Carvalhos, Riachos e a Internet das Coisas

  • O IoT (Internet of Things) e a viatura conectada chegam às zonas rurais graças a um drone, e oferecem informações preditivas aos condutores em zonas de visibilidade reduzida ou de difícil acesso

  • Em 5 milissegundos, o condutor de um veículo conectado pode saber se existe algum obstáculo na estrada e, assim, antecipar as suas decisões

  • Com a futura implementação da tecnologia 5G ao volante, o risco de acidentes pode ser reduzido em 69%

 

 

Martorell, 10/10/2019. Robledillo de la Jara é uma vila de 90 habitantes, localizada nas montanhas, a  80 quilómetros de Madrid. A sua paisagem é formada por carvalhos, pinheiros, águias reais e desde algumas semanas … por drones e tecnologia de IoT. A SEAT, a Telefónica, a DGT, a Ficosa e a Aeorum lançaram um projeto piloto de IoT no qual, graças a um drone e um veículo conectado, se detetam ciclistas e obstáculos nas estradas. Para este projeto, foi necessária uma conectividade móvel celular com as primeiras características da futura rede 5G. O objetivo: dar ao condutor um “sexto sentido” para evitar acidentes.

Dos semáforos ao céu. Até agora, o 5G e a comunicação dos veículos em tempo real estavam associados aos ambientes urbanos, onde a SEAT e a Telefónica realizaram a primeira fase do projeto, com dispositivos integrados à infraestrutura, como câmeras, sinais luminosos e sensores infravermelhos. “Vimos como a viatura é capaz de comunicar na cidade e agora também nas áreas rurais. Neste teste piloto, incorporámos um drone, que envia a informação para a rede móvel e para o veículo, e o condutor pode ver as informações exibidas no painel de instrumentos ”, refere César de Marco, responsável pelo 5G Connected Car da SEAT.

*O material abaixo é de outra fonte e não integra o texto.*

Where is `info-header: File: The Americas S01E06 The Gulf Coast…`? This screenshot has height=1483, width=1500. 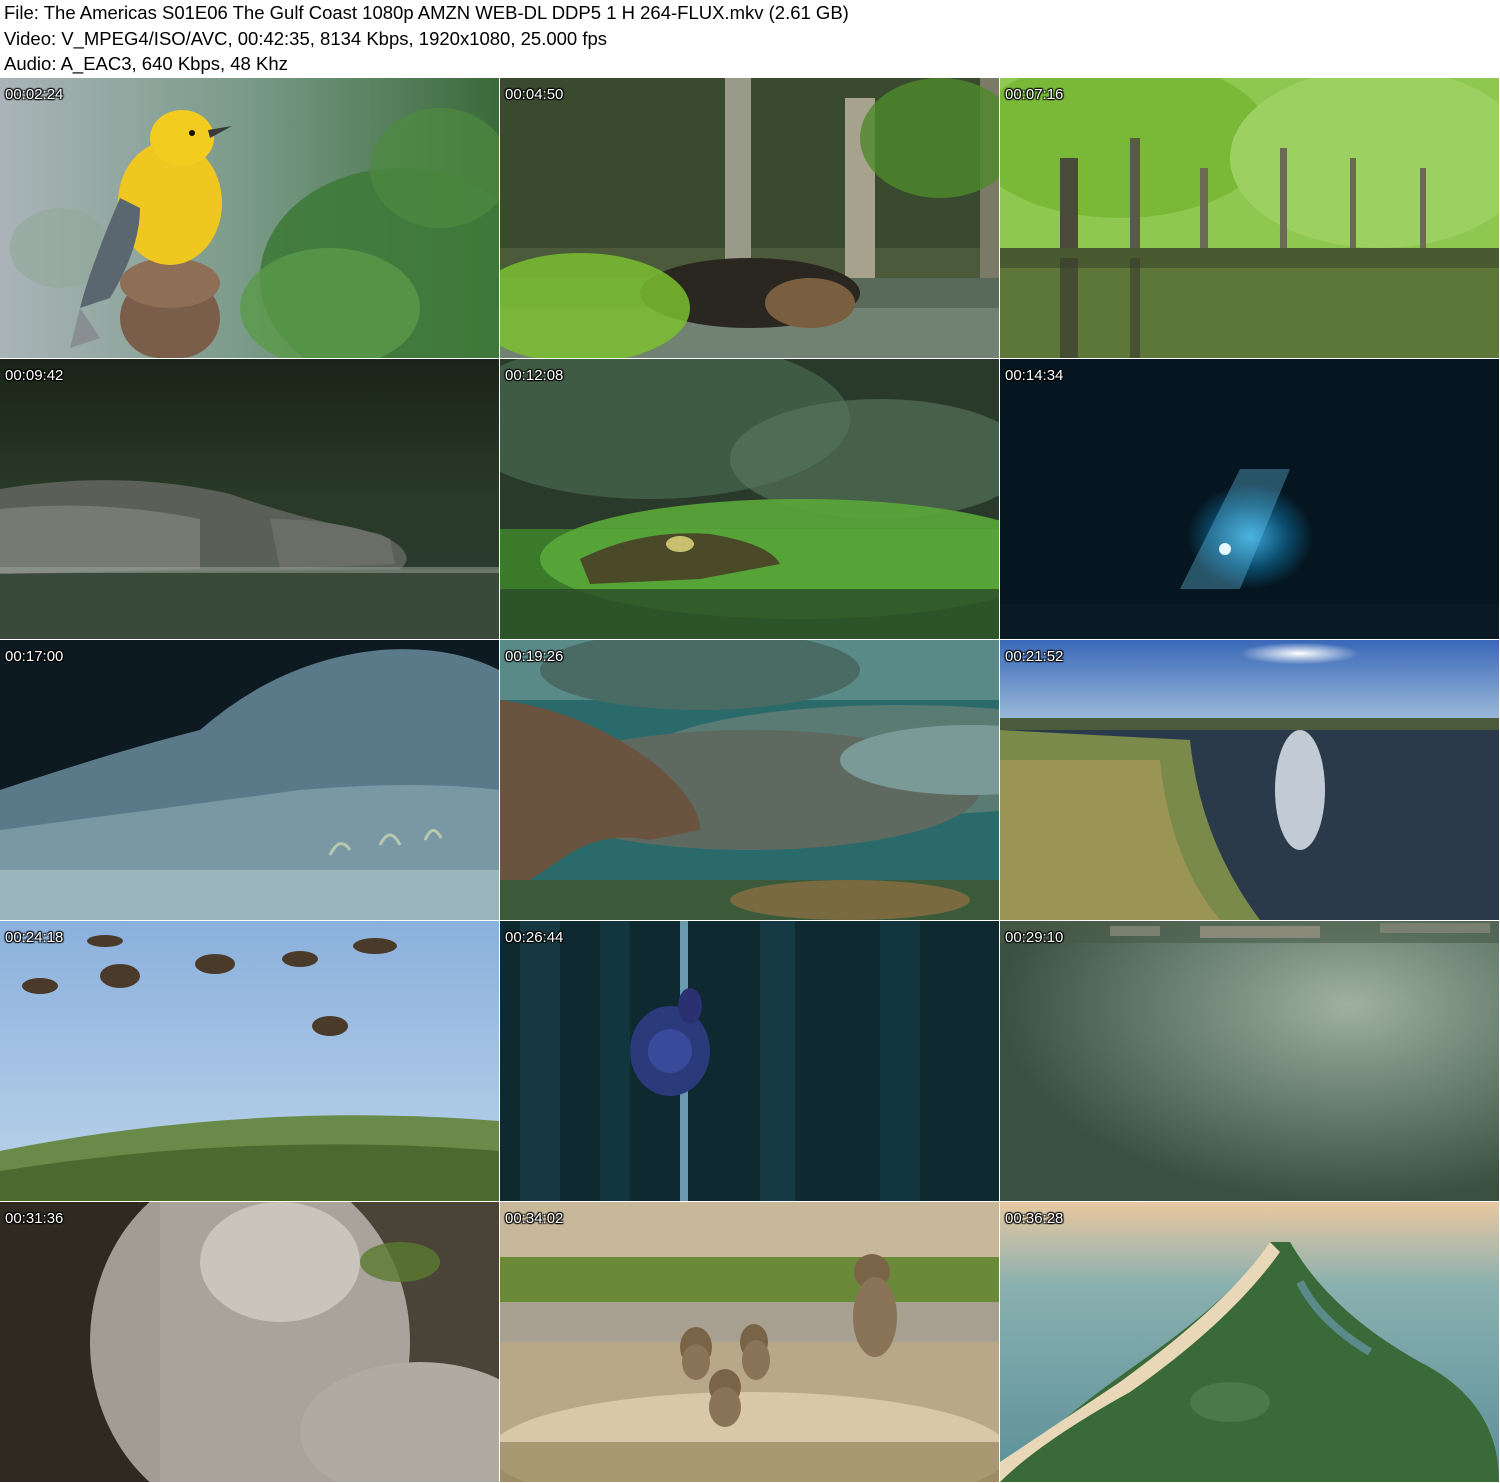
info-header: File: The Americas S01E06 The Gulf Coast… is located at coordinates (750, 39).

30 vezes mais rápido que os nossos olhos. O ser humano demora cerca de 150 milissegundos a reagir ao toque, visão e cheiro. Com a futura conectividade 5G, o tempo de reação desde a deteção do obstáculo até à comunicação com o carro é de 5 milissegundos. “Graças a essa tecnologia móvel, que já possui características 5G, podemos obter uma latência baixa e detetar em tempo real a presença de ciclistas ou veículos na estrada”, assegura César de Marco. É assim que o sistema funciona:

  1. A câmera do drone captura uma imagem, por exemplo um ciclista a circular pela estrada.
  2. O drone envia a imagem em tempo real a um servidor MEC (Multi-Access Edge Computing).
  3. O servidor MEC dispõe de um software de visão artificial, que analisa a imagem e deteta se há uma bicicleta ou outro obstáculo na estrada.
  4. Uma vez analisada a informação, é enviado um aviso ao veículo conectado, e acende-se um alarme no painel de instrumentos. O condutor já sabe que há um ciclista mais à frente e que deverá agir com cautela para o ultrapassar.

Tecnologia que salva vidas. “O que queremos é colocar a tecnologia ao serviço da segurança rodoviária”, comenta César de Marco. Mais de metade das mortes por acidente de viação são de pessoas mais vulneráveis: ciclistas, peões e motociclistas. Na Europa, 2.100 ciclistas morrem todos os anos e 250.000 ficam feridos. “Os drones vão poder proteger zonas de visibilidade reduzida ou de difícil acesso”, conclui César de Marco. Com a futura implementação do 5G, será possível reduzir o risco de acidente em 69%, de acordo com as associações automóveis internacionais de 5G (5GAA).